A soakaway is an easy-to-operate and low-investment cost drainage gas recovery measure commonly used in the initial stage of gas well fluid accumulation [1,2]. A soaking agent is added from the wellhead, and the bubbling solution is mixed with the wellbore fluid by airflow agitation. The fluid at the bottom of the well becomes a lighter foam and is carried out of the wellhead. To improve the foam carrying efficiency, the first step is to optimize the foam concentration; only at the optimum concentration will the foam-carrying effect be optimal. The selection and static evaluation of the bubbling agent for gas wells have been studied by several scholars. Yan et al. [3,4] conducted a static and dynamic evaluation of the widely used UT-11C soaking agent and found that there is an optimal soaking agent concentration, optimal temperature, and mineralization range. Key [5] tested two types of soaking agents, UT-6 and XM-3D, used in the Nanbu 5 gas well for oil resistance, pressure resistance, high-temperature resistance, and fluid-carrying capacity. They found that the appropriate bubble drainage agent should be selected for bubble drainage gas extraction according to the characteristics of gas production and liquid production, mineralization, temperature, and oil output of different gas fields. Zhang et al. [6,7], through experiments, found that pressure affects the foam volume. As the pressure increases, the foam volume becomes smaller, the number of foam structures per unit volume increases, and the likelihood of the foam reaching the same height in the wellbore decreases. Condensate and pressure both have a certain impedance effect on the foaming performance of the foaming agent. Therefore, when selecting the soaking agent, it is important to first determine whether the target gas field contains condensate. In our investigation, we found that Block X does not contain condensate. The earlier mentioned scholars only analyzed the suitability range and suitability of soaking agents.
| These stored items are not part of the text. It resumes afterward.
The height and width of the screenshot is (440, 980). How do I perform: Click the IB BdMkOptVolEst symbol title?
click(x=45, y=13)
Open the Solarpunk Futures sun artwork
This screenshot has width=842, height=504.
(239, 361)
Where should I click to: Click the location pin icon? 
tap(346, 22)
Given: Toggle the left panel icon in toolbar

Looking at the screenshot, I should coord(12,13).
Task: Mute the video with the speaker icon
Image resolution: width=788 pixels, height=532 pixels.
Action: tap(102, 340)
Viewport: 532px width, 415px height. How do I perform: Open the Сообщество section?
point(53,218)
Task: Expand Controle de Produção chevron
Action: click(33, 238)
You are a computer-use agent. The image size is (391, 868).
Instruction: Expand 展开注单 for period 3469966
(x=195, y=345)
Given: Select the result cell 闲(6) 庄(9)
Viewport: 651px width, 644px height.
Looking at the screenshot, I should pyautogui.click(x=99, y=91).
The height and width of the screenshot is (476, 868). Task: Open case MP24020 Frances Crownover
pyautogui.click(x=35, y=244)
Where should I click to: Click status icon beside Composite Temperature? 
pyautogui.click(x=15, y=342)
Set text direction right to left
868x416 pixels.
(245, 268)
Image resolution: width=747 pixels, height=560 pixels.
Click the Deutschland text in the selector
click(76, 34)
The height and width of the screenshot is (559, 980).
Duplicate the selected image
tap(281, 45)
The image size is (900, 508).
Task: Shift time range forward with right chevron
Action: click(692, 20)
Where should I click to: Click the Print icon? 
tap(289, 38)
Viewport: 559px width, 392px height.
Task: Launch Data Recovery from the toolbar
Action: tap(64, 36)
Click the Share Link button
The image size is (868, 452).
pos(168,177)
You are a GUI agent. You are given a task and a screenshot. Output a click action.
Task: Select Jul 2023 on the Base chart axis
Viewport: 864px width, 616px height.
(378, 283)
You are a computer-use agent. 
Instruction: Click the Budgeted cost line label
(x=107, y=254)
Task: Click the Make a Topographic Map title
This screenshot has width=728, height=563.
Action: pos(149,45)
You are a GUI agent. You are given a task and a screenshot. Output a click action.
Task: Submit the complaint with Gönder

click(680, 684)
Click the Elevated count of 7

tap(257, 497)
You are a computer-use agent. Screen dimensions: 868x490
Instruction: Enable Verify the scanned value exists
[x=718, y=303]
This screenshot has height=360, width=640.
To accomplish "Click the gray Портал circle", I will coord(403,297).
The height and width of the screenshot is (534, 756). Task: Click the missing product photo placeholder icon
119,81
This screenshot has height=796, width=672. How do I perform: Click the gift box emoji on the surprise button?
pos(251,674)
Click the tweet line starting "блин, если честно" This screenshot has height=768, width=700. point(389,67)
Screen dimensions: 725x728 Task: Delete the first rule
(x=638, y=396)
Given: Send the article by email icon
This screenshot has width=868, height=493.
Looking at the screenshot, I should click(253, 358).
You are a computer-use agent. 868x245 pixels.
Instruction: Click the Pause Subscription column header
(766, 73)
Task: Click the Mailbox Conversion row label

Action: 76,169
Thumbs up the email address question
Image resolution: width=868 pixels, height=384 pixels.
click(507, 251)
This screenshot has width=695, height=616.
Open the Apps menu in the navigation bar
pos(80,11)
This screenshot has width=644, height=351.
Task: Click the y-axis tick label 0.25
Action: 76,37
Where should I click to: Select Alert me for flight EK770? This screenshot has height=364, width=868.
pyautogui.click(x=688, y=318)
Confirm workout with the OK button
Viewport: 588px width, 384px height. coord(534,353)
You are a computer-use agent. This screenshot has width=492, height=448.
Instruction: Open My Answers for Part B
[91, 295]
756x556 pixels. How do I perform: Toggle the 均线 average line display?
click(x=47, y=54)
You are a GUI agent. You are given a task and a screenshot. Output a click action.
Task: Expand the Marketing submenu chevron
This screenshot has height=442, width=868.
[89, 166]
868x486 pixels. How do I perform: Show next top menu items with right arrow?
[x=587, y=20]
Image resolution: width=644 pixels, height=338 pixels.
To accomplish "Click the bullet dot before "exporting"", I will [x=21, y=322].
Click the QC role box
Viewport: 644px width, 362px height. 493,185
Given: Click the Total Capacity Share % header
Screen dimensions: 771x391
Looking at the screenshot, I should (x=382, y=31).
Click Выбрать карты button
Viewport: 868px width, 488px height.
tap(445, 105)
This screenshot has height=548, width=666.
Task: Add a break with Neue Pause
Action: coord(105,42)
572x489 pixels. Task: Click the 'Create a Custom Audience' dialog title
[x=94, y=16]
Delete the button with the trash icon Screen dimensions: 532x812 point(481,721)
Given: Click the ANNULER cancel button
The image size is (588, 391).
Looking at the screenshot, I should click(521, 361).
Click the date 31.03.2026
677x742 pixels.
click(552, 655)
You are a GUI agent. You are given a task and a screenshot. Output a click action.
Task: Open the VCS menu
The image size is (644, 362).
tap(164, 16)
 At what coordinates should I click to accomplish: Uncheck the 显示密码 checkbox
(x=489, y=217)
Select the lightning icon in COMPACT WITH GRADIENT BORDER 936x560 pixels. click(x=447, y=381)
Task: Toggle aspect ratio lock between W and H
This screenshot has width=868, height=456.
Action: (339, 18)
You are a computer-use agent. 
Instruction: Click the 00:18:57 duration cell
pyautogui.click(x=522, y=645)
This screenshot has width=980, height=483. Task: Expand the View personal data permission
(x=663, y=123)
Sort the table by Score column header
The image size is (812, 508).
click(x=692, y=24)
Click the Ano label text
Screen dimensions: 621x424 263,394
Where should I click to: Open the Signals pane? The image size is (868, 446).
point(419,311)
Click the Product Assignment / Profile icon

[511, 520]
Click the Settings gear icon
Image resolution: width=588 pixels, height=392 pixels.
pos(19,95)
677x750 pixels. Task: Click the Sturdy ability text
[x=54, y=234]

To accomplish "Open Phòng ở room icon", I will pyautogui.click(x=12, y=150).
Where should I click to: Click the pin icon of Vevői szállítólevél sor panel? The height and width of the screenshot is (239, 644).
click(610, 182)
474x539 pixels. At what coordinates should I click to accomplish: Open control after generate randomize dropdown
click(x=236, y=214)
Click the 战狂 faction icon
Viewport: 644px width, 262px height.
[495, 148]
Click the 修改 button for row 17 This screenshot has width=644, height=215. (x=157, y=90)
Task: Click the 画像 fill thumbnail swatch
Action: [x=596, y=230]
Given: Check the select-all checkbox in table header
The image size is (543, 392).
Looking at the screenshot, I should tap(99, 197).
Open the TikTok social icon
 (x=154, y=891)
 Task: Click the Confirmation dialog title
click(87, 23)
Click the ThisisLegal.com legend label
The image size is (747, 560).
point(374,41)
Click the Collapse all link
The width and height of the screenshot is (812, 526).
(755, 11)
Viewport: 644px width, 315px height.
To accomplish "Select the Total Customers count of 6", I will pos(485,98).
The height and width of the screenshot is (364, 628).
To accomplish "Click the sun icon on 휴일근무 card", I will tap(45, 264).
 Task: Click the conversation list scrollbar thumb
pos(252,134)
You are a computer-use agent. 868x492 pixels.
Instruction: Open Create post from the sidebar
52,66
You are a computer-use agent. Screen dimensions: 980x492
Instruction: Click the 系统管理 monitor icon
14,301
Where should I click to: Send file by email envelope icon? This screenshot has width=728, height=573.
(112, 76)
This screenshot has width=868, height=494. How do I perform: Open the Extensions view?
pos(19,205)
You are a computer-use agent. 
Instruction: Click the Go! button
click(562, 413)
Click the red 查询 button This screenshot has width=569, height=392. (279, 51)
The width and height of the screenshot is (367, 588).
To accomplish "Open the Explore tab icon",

However, the scholars did not select the optimal concentration of the soaking agent for different blocks of gas wells to maximize the discharge of the wellbore fluid.
Once the optimal soaker concentration for the block is determined, gas wellbore pressure prediction is performed at the optimal soaker concentration as an important basis for production parameter design such as the determination of soaker buildup and soaker refill amount. This phenomenon is different from the gas-liquid two-phase flow. It appears as a non-Newtonian fluid state, and its flow pattern is no longer the conventional gas-liquid two-phase flow pattern. Thus, using the conventional gas-liquid two-phase flow pressure drop calculation method will lead to large errors [8,9]. Mitchell [10] and Princen [11] investigated the changes in foam structure, viscosity, and dynamic shear stress with foam mass variation. They derived a close relationship between the flow pattern of the foam fluid and foam mass. Aziz et al. [12] and Metzner et al. [13] concluded that the friction coefficient of a power-law fluid exhibiting laminar flow in a circular tube can be calculated as laminar flow and gave the relevant equation. Deshpande et al. [14] obtained a modification of the Colebrook equation to fit the exact power-law behavior of the foam friction coefficient. Cheng et al. [15,16], through indoor simulation experiments, analyzed the pressure drop in the wellbore of bubble drainage wells with the presence of bent pipes to obtain the pressure drop calculation method suitable for bent pipes. The pressure drop calculation method of the mentioned scholars was established based on a foam mass of 0.78–0.98, and the scholars believed that there is no slip in the foam flow at this time. In the present study, the gas-liquid slip was observed by a high-speed camera in this interval, which is consistent with the observations of Buslov et al. [17] and Soni et al. [18], among others. To address this phenomenon, the present study conducted indoor bubble discharge simulation experiments based on the preferred bubble discharge agent concentration. The corresponding flow pattern conversion limit and pressure drop calculation method considering slip were established through the simulation experiment. This will provide theoretical guidance for optimizing work regimes such as soakaway refill volume and refill period to extend gas well production and maximize the benefits of gas well production.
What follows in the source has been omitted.